For the same reasons as before we choose the positive velocity +15.5 m/s.
The quantity 1/2 mv^2 is initially 1/2 * 10 kg * (9 m/s)^2 = 420 kg m^2 / s^2 = 420 Joules, and reaches a final value of 1/2 * 10 kg * (15.5 m/s)^2 = 1220 kg m^2 /s^2 = 1220 Joules (note that this value is obtained using the accurate value `sqrt(241) m/s rather than the approximate 15.5 m/s; if the rounded-off approximation 15.5 m/s is used, the result will differ slightly from 1220 Joules).
The quantity therefore changes from 420 Joules to 1220 Joules, a change of +800 Joules.
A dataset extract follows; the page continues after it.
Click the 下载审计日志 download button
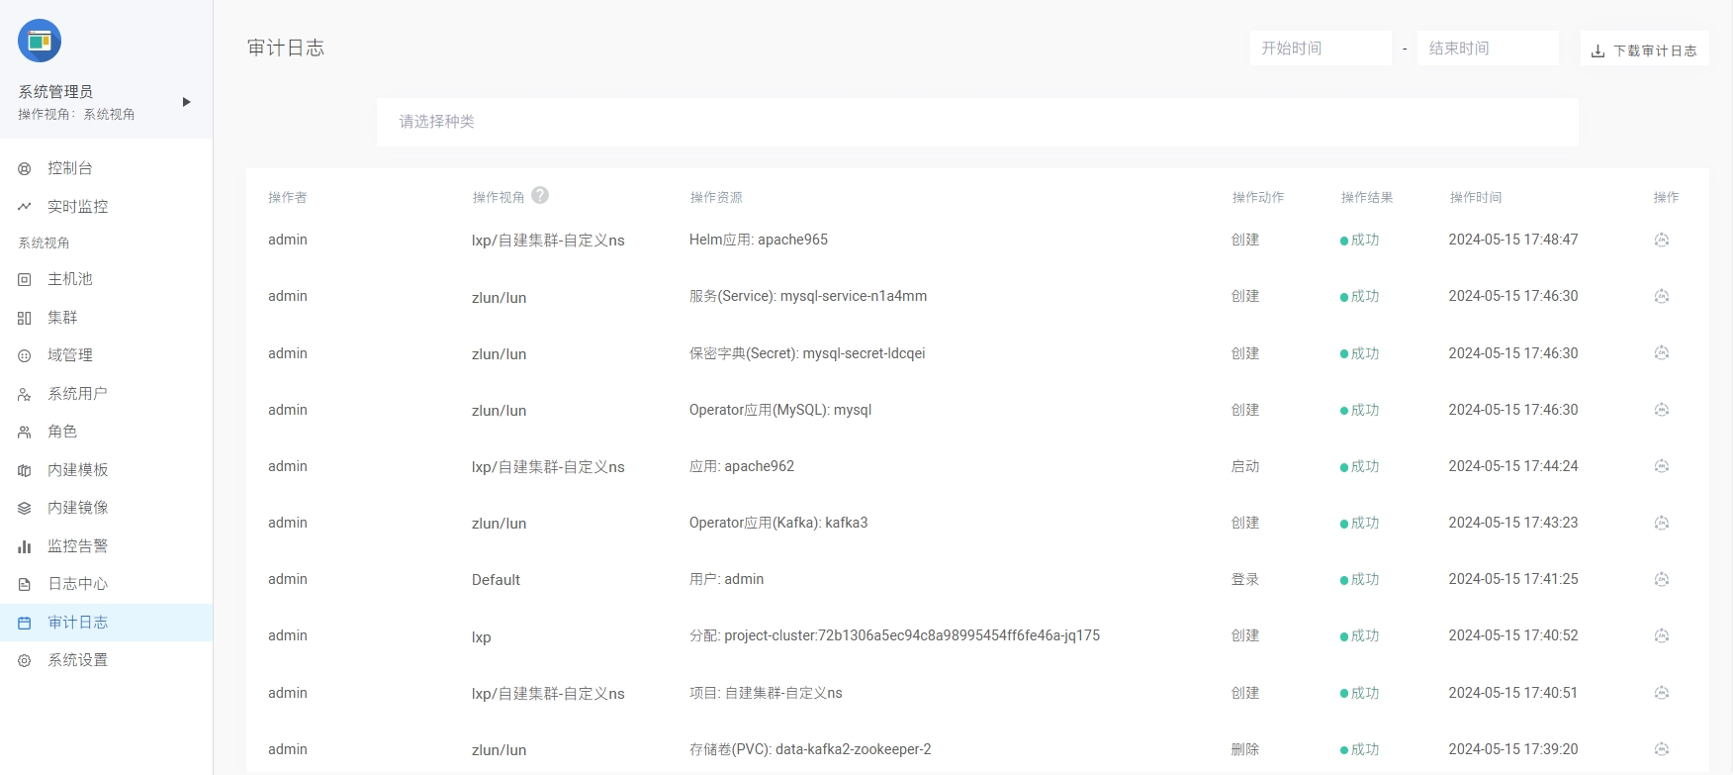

The quantity Fnet * `ds is the same as in the previous exercise, since Fnet is still 40 Newtons and `ds is still 20 meters. Thus Fnet * `ds = 800 Joules.
We see that, at least for this example, the change in the quantity 1/2 m v^2 is equal to the product Fnet * `ds. We ask in the next problem if this will always be the case for any Fnet, mass m and displacement `ds.
[Important note: When we find the change in the quantity 1/2 m v^2 we calculate 1/2 m v^2 for the initial velocity and then again for the final velocity and subtract in the obvious way. We do not find a change in the velocity and plug that change into 1/2 m v^2. If we had done so with this example we would have obtained about 205 Joules, much less than the 800 Joules we obtain if we correctly find the difference in 1/2 m v^2. Keep this in mind. The quantity 1/2 m v^2 is never calculated using a difference in velocities for v; it works only for actual velocities.]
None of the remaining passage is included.